Post Office FD: If you have invested in a Post Office FD or are planning to invest in one, this news is useful. Recently, a case of withdrawal from a Post Office FD has come to light that even reached the High Court.
Post Office FD: Many people who save with Indian post offices invest in fixed deposits. FDs are considered a safe investment, especially for major expenses like weddings. However, the question arises: should they be allowed to withdraw their funds if they need them before maturity? Recently, the Orissa High Court issued an important ruling on this issue, bringing significant relief to the general public.
What was the matter?
A woman had deposited her money in five fixed deposit schemes. The term of these fixed deposits was five years. However, her marriage was imminent, so she needed to withdraw money from her deposit immediately. She applied for premature withdrawal at the post office, but the post office rejected her request. According to post office rules, withdrawals before the five-year term were not possible.

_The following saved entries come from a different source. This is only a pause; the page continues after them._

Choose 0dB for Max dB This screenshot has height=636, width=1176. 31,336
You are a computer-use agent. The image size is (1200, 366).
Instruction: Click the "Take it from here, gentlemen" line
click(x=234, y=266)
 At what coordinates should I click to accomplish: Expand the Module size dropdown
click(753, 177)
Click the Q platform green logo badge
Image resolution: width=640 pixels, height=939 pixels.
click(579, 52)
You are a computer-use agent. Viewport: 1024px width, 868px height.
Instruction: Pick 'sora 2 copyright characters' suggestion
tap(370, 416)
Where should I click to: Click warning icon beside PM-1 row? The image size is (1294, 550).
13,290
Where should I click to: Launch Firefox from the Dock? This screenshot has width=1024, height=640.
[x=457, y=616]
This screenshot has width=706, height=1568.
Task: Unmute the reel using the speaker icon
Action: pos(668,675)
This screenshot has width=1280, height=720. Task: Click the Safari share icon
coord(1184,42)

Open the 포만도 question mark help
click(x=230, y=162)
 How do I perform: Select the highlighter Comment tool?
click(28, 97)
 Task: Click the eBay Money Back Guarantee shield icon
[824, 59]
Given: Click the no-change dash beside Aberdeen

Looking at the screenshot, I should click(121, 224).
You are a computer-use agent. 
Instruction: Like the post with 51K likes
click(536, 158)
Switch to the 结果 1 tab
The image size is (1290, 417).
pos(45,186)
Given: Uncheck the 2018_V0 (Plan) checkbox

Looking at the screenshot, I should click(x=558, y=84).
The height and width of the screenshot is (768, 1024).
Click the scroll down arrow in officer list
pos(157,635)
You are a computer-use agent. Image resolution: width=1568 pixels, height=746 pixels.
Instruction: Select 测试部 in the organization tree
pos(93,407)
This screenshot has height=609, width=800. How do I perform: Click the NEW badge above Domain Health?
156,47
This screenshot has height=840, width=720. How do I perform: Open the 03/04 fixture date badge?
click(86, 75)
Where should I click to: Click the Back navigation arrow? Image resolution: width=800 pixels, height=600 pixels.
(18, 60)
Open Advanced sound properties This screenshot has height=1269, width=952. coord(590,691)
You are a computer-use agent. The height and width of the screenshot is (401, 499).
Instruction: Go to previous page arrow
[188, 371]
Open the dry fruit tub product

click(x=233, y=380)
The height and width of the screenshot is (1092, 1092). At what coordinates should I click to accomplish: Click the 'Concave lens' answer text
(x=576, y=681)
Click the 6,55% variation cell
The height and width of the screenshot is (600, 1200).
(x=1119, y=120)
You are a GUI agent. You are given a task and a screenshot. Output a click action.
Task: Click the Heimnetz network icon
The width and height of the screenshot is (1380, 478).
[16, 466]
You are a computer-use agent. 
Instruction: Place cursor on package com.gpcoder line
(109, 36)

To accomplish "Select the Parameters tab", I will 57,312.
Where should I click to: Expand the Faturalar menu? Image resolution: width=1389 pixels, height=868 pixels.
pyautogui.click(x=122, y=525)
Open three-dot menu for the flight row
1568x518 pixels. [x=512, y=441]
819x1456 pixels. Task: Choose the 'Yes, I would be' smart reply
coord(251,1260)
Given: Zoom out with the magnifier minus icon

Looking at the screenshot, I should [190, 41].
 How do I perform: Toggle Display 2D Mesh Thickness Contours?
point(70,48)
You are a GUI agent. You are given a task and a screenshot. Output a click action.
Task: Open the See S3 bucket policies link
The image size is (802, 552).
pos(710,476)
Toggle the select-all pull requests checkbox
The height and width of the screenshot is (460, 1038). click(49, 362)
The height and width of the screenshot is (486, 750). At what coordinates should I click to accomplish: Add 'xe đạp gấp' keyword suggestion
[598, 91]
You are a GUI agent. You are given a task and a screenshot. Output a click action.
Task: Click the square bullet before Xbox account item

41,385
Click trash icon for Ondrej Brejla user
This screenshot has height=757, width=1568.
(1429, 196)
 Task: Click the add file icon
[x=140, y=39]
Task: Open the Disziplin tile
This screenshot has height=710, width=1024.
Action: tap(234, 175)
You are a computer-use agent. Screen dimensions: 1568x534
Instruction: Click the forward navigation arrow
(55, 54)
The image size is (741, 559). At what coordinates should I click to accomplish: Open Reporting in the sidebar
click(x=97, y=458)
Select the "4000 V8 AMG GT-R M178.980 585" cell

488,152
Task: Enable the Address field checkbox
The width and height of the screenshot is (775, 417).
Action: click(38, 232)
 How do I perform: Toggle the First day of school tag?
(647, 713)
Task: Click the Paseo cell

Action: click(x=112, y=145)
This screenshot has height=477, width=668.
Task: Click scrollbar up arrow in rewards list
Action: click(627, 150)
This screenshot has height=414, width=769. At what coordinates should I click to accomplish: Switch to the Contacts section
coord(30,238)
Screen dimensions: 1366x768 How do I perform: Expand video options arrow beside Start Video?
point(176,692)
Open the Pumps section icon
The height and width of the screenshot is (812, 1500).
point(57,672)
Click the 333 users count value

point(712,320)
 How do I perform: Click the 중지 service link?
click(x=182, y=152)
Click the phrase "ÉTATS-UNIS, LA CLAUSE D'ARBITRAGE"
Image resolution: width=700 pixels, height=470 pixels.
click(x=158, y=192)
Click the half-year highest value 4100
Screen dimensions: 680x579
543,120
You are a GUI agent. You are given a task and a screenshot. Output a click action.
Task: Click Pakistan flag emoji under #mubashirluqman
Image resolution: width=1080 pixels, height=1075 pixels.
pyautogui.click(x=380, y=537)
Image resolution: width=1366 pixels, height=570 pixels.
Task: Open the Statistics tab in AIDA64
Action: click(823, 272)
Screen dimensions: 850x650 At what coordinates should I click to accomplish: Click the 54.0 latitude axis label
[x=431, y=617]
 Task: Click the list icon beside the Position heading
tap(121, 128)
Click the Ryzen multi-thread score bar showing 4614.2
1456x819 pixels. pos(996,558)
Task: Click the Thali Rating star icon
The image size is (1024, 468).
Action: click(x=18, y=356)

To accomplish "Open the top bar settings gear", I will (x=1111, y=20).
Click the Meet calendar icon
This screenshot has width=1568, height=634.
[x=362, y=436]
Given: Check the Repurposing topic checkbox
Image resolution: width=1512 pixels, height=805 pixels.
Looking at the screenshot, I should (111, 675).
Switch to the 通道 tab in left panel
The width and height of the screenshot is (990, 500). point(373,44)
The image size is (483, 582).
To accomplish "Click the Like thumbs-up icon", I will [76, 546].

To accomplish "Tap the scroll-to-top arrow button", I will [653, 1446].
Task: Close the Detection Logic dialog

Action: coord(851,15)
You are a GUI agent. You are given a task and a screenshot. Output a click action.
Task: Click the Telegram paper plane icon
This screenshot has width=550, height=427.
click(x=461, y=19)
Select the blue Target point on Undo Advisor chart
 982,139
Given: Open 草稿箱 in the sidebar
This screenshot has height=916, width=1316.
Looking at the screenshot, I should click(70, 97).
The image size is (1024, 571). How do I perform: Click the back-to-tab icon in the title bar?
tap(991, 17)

Following this rejection, the woman filed a case in the Orissa High Court. Through her lawyers, she told the court that she needed to withdraw her FD prematurely due to wedding expenses.
Post Office Rules and Arguments
Rule 8(d) of the Post Office Term Deposit Scheme clearly states that deposits cannot be withdrawn before the completion of four years. However, Rule 8(d) amended in the notification dated November 7, 2023, stated that premature withdrawals are not completely prohibited. It also stated that if the funds are withdrawn after four years, the interest rate will be different.
Post Office lawyers argued in court that the rules are clear and withdrawals cannot be permitted before the completion of four years because the deposit period is five years. They said that the rules are the law and must be followed.
What did the High Court say?
The bench headed by Justice Dixit Krishna Sripada stated that the money belongs to the woman and that the need for money for the wedding is a legitimate emergency. Because of this, the woman’s emergency needs cannot be ignored. The court also pointed out that Rule 8(d) does not completely prohibit premature withdrawals. This rule only states that the interest rate on withdrawals after four years will be different. This does not mean that withdrawals are impossible.
Finally, the Orissa High Court upheld the post office’s refusal and told the woman that she could withdraw her deposit within two weeks. The court stated that allowing premature withdrawals due to her marriage was necessary to complete the ceremony. Furthermore, any delay in withdrawing the funds would attract a penalty of 1% per month on the interest.